The legend of Sang Nila Utama, explained how Singapore acquire its present name. According to the legend, the prince of Sumatra is looking for a suitable place for a new city and visited the islands coast of Sumatra. During his hunting on Temasek he saw a strange animal fine looking animal that moved with great speed. Thought that what he saw was a lion, and believed it to be good omen, thus decided to build a new city in Temasek and named it "Singapura", city of lion.
Beginning of modern Singapore
During 16th to 19th centuries, the Malay Archipelago was gradually taken over by European colonial powers. The dominance of Portuguese was challenged by the Dutch during 17th century whom later on came to control most of the port in the region and established monopoly over the trade within the archipelago.
Sir Stamford Raffles, the Lieutenant- Governor of Bencoolen in Sumatra strongly opposed the monopoly of trade by the Dutch and so realized the necessity to break the Dutch monopoly of trade.
Determined to break the monopoly of the Dutch over the trade, he wrote several complaints to the East India Company against the Dutch and forwarded ideas about forming a new British Settlement. After several try the Governor-General of British India, agreed to let him visit Calcutta and present his ideas in person. Raffles sailed towards east and on 29 January 1819 he landed in Singapore, with its geographical position and excellent harbour and abundant supply of food and drinking water he decided to set up the new port that the British desperately needed.

:::::

For each statement, decide whether it agrees with the Singapore history text above, answering yes or no and quoting the exact words of the text that settle it. (a) Raffles landed in Singapore on 29 January 1819. (b) The Portuguese challenged the dominance of the Dutch during the 17th century. (c) The Governor-General of British India refused to let Raffles visit Calcutta.

(Data records)
:::::

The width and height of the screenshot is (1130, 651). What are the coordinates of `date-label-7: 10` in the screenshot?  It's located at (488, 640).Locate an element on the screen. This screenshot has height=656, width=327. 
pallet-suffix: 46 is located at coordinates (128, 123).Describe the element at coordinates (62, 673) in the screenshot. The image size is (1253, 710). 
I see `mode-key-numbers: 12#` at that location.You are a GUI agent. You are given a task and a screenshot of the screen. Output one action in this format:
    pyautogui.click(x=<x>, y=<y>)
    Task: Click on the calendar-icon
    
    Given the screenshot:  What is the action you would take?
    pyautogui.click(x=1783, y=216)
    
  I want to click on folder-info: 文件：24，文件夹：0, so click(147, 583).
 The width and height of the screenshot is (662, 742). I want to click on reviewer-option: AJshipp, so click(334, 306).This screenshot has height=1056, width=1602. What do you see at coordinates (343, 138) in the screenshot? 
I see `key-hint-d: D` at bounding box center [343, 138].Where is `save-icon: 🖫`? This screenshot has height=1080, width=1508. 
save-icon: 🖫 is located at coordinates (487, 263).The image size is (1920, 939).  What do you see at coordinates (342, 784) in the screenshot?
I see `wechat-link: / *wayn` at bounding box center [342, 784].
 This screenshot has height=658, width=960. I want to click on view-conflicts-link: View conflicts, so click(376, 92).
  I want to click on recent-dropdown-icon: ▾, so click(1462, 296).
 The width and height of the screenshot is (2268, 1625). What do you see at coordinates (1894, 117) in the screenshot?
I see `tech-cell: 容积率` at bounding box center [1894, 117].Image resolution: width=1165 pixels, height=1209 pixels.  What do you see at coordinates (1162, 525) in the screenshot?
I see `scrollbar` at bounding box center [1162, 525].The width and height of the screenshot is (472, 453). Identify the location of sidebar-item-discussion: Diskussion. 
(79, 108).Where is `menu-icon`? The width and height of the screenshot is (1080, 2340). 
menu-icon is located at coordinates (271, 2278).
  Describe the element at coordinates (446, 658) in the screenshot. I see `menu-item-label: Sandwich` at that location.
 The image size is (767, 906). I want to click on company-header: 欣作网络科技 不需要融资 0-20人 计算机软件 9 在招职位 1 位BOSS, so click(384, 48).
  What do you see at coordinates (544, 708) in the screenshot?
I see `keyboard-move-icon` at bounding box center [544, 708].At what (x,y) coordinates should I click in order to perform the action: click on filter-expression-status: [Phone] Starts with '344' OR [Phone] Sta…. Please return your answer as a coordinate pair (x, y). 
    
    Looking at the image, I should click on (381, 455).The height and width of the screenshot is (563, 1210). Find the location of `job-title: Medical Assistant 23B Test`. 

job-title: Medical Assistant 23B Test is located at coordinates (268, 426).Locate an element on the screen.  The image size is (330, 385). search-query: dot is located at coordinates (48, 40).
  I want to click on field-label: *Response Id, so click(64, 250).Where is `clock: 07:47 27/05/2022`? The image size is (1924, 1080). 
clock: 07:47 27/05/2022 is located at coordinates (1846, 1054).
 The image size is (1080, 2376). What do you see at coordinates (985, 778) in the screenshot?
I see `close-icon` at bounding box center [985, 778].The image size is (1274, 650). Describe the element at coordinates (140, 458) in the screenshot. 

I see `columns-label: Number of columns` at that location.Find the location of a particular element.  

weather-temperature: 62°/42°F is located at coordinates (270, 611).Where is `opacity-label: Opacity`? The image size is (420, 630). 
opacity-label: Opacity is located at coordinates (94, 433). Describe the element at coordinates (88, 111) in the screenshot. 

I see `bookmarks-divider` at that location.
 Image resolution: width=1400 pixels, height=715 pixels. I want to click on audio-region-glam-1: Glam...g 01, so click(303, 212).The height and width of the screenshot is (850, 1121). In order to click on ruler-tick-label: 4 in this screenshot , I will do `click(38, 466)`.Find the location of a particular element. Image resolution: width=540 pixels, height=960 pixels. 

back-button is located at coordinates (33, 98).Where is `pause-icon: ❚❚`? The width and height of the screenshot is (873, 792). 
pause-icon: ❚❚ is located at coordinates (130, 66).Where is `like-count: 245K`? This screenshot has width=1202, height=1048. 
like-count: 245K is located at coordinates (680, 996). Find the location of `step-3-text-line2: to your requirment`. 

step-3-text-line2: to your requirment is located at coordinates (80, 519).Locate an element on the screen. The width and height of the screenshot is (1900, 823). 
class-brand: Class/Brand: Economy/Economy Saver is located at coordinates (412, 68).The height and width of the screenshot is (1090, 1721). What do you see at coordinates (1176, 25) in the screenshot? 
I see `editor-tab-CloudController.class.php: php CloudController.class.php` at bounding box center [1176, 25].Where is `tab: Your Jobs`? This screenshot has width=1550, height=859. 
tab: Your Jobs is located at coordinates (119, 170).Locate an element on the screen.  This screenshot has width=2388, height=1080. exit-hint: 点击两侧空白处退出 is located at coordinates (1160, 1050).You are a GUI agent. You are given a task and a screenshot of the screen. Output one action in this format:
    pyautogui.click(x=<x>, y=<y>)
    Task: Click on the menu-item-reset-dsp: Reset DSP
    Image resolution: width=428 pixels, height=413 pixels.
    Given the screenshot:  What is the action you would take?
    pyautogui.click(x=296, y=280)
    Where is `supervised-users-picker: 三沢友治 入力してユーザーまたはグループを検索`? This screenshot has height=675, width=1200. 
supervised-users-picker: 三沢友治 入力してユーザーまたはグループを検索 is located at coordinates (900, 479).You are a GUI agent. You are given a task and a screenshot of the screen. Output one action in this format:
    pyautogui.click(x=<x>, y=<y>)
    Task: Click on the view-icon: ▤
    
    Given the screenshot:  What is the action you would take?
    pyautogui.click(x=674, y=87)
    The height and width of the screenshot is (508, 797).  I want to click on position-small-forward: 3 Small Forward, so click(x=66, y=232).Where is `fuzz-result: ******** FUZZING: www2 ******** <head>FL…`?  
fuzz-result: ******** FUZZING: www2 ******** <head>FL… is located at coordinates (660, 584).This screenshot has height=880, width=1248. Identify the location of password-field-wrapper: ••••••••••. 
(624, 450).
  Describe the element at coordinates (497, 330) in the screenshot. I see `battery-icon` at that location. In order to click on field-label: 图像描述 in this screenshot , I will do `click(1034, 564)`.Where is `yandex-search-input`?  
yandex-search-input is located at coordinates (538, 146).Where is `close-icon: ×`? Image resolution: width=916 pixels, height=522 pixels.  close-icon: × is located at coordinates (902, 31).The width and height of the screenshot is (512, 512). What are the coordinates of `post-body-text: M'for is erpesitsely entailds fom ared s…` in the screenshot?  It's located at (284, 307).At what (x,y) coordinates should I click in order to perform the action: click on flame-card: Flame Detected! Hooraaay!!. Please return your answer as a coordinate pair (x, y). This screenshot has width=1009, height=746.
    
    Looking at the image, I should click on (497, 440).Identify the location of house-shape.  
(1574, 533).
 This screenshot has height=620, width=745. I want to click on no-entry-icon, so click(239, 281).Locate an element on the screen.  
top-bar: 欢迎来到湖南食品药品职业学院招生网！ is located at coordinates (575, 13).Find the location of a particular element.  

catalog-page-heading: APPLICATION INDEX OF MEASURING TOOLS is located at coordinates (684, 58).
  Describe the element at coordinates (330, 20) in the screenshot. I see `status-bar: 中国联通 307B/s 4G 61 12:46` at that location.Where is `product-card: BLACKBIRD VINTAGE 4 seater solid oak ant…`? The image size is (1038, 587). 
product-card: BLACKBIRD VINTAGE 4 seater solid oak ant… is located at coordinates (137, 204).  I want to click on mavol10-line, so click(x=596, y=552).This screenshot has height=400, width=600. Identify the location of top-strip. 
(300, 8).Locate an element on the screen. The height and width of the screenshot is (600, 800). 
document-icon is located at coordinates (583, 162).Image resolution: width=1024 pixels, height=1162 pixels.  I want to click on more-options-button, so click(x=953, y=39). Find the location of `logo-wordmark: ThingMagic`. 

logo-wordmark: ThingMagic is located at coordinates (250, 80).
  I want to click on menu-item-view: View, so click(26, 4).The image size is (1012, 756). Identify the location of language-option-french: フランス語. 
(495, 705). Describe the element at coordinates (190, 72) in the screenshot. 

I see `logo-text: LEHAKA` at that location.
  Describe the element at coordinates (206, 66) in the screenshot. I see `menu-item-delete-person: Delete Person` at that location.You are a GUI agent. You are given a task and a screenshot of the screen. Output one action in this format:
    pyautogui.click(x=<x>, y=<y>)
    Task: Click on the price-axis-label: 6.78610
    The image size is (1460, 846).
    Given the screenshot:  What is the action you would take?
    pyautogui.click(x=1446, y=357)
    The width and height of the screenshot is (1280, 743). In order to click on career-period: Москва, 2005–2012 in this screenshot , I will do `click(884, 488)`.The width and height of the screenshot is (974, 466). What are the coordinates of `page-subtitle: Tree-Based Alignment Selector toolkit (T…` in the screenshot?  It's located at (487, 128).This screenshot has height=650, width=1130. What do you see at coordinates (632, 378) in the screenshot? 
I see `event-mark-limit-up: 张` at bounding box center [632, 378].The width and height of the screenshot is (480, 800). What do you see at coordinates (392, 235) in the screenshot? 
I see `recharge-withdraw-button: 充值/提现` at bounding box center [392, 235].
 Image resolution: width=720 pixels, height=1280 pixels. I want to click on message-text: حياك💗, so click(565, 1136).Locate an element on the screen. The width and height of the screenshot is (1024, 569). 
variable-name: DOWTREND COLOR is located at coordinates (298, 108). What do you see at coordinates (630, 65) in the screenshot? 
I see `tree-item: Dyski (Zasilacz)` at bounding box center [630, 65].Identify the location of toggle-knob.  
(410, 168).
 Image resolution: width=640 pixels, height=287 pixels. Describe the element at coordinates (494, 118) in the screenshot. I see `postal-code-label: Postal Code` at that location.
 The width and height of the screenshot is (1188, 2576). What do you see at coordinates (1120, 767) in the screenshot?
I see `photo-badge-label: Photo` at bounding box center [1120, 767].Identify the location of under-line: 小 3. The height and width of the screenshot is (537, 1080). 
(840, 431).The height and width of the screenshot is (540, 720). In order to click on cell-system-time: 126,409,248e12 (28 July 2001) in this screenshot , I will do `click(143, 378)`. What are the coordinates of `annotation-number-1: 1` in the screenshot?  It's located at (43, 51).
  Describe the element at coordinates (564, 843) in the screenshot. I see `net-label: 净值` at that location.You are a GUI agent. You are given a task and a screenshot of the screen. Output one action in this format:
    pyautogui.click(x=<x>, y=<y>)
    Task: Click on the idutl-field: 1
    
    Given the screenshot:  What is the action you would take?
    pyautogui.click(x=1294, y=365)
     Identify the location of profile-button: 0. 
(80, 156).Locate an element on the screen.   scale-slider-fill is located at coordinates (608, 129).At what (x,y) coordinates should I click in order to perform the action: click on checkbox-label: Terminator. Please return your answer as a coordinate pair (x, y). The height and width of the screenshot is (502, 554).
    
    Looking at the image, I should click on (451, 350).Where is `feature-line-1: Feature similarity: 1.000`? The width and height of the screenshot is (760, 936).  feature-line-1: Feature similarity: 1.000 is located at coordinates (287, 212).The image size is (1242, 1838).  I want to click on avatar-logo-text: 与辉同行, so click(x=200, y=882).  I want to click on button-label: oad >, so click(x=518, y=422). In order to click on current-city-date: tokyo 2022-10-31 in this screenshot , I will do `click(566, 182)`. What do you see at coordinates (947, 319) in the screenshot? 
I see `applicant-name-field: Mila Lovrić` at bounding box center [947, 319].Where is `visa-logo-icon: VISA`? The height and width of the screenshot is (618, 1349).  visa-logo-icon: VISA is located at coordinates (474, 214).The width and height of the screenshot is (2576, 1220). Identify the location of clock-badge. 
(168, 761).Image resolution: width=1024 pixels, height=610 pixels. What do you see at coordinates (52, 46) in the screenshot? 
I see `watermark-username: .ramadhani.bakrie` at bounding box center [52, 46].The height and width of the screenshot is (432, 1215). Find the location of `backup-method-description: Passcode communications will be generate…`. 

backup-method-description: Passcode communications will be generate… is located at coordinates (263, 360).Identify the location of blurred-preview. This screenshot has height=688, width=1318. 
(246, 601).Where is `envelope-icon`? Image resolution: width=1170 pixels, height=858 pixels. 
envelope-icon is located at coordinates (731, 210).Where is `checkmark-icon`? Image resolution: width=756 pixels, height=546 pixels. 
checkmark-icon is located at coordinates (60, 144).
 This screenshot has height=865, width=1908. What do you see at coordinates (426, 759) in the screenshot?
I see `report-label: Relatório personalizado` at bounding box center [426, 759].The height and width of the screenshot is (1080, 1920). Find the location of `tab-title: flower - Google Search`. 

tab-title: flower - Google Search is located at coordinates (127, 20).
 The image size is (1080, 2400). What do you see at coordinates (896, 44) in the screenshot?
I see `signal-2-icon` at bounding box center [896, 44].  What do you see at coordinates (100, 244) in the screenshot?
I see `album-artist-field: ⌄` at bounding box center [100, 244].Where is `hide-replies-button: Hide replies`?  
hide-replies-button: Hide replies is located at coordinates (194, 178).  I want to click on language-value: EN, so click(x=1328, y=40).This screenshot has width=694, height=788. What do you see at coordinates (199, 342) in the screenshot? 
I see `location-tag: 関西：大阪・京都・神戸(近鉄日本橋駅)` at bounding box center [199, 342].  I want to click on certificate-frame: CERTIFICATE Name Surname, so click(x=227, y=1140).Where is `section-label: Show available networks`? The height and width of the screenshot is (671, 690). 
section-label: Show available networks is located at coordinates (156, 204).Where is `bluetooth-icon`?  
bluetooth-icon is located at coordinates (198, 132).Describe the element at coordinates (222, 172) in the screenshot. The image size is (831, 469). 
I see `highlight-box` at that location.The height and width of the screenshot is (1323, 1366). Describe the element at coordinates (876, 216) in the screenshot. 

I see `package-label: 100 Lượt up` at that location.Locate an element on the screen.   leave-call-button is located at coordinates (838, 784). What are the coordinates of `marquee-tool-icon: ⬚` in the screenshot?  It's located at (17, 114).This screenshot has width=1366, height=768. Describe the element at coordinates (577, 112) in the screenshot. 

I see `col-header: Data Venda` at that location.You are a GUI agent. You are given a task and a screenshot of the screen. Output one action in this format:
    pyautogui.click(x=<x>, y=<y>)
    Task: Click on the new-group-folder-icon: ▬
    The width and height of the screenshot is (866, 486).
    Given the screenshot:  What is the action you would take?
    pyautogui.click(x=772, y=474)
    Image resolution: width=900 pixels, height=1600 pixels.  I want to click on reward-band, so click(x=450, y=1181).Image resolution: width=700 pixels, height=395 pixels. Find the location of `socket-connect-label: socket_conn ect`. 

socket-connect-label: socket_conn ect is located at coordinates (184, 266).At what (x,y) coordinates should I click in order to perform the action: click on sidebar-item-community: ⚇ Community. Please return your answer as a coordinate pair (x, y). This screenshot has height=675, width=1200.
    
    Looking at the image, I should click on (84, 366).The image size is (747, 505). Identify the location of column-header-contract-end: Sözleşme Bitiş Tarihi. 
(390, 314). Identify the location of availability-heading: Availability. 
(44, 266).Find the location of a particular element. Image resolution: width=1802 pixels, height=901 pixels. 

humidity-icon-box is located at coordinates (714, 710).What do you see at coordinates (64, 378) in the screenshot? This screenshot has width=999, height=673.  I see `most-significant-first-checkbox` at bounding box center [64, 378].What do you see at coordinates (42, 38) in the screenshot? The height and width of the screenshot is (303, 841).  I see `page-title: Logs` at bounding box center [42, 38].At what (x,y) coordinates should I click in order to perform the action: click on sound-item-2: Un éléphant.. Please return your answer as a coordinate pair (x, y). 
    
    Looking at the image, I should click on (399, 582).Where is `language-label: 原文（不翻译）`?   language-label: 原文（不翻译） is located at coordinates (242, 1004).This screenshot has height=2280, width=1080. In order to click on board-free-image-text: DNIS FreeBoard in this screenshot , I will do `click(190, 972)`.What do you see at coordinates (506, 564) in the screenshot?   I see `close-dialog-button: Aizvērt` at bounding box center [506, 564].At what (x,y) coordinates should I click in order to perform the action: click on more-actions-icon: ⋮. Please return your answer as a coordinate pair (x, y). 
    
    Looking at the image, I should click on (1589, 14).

:::::

## TASK OUTPUT
(a) Yes: "on 29 January 1819 he landed in Singapore"
(b) No: "The dominance of Portuguese was challenged by the Dutch during 17th century"
(c) No: "the Governor-General of British India, agreed to let him visit Calcutta"